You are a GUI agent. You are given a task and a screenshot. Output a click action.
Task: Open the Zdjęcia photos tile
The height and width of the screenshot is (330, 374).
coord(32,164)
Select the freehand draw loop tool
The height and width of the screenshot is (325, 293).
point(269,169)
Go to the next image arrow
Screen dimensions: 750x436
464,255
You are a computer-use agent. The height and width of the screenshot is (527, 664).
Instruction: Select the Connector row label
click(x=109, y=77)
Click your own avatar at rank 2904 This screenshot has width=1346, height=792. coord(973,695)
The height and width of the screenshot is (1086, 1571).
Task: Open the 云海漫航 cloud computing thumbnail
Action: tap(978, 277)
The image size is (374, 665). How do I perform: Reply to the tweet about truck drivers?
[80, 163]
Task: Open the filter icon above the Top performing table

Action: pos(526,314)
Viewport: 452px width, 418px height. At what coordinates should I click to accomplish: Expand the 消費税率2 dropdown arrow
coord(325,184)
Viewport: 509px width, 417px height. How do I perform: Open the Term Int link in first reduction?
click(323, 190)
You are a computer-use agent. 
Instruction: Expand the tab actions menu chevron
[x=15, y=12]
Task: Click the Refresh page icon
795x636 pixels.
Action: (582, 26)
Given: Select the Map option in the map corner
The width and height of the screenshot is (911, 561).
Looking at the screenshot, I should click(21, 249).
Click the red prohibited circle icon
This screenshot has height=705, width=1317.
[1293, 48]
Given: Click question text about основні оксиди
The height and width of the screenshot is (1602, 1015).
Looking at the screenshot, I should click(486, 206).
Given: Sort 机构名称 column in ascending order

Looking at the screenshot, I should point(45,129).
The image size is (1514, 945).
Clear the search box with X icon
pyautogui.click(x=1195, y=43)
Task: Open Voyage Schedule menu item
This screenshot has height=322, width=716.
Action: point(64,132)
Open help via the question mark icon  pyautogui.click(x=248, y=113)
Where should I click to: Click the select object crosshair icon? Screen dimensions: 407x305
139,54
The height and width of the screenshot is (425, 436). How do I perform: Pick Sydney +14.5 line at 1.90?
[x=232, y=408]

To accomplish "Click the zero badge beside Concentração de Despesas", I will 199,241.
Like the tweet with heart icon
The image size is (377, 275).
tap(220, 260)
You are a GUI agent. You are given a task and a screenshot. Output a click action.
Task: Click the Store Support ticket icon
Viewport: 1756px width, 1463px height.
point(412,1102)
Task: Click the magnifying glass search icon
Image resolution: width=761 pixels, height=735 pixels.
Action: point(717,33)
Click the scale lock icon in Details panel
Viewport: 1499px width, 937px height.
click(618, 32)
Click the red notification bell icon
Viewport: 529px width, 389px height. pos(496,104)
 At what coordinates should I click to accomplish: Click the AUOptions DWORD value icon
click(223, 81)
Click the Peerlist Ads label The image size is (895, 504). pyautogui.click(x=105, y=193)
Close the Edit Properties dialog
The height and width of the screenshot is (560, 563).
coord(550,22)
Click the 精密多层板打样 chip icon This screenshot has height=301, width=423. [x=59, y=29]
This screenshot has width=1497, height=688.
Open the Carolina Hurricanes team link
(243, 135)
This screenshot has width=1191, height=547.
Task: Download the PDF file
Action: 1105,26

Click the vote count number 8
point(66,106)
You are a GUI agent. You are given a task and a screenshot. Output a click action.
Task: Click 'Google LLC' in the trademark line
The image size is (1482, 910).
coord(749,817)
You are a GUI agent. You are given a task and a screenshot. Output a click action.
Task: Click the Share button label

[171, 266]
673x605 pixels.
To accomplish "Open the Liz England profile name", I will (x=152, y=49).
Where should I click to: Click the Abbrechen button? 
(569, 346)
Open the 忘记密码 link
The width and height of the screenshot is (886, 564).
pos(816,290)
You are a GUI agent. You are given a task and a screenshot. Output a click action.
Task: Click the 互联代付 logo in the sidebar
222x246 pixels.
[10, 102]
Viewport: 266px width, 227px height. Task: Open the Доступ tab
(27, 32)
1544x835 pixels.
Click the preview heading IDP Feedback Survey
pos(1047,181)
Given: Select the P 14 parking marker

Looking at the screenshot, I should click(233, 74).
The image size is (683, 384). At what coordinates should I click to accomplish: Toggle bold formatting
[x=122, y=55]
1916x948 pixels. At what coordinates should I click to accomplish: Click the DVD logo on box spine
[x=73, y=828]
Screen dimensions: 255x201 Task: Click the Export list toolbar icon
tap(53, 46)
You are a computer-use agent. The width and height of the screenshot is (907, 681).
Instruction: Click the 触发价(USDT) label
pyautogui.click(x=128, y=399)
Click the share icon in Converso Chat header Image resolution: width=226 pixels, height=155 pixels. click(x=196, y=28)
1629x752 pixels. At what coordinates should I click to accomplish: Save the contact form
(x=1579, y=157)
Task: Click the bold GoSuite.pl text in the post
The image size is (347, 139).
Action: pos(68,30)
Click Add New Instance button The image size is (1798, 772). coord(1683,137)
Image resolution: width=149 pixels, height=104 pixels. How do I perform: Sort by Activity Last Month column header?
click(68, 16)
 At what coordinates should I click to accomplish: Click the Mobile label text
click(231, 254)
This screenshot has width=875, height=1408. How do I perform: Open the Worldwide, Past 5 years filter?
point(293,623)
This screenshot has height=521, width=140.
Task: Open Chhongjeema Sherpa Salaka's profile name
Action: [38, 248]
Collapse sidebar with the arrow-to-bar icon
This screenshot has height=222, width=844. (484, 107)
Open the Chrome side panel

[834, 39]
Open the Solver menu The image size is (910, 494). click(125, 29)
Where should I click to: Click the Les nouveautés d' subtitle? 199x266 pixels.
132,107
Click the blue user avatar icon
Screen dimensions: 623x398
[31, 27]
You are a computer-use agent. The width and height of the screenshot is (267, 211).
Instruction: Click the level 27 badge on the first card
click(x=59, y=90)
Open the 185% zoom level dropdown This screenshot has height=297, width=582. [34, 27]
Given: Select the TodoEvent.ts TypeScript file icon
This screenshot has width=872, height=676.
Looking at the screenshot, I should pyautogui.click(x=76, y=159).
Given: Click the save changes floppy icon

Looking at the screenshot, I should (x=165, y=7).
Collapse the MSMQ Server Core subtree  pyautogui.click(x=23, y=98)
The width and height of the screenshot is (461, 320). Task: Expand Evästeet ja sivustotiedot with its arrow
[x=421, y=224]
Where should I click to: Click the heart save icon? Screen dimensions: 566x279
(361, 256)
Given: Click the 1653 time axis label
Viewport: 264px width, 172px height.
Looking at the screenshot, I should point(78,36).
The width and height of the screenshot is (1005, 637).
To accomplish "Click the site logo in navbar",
───
* [Brief]: In the lines above, locate the string "computer". Copy every line where it occurs.

* [Written solution]:
You are a computer-use agent. The height and width of the screenshot is (527, 664).
You are a computer-use agent. 
You are a computer-use agent. The width and height of the screenshot is (907, 681).
You are a computer-use agent. The width and height of the screenshot is (267, 211).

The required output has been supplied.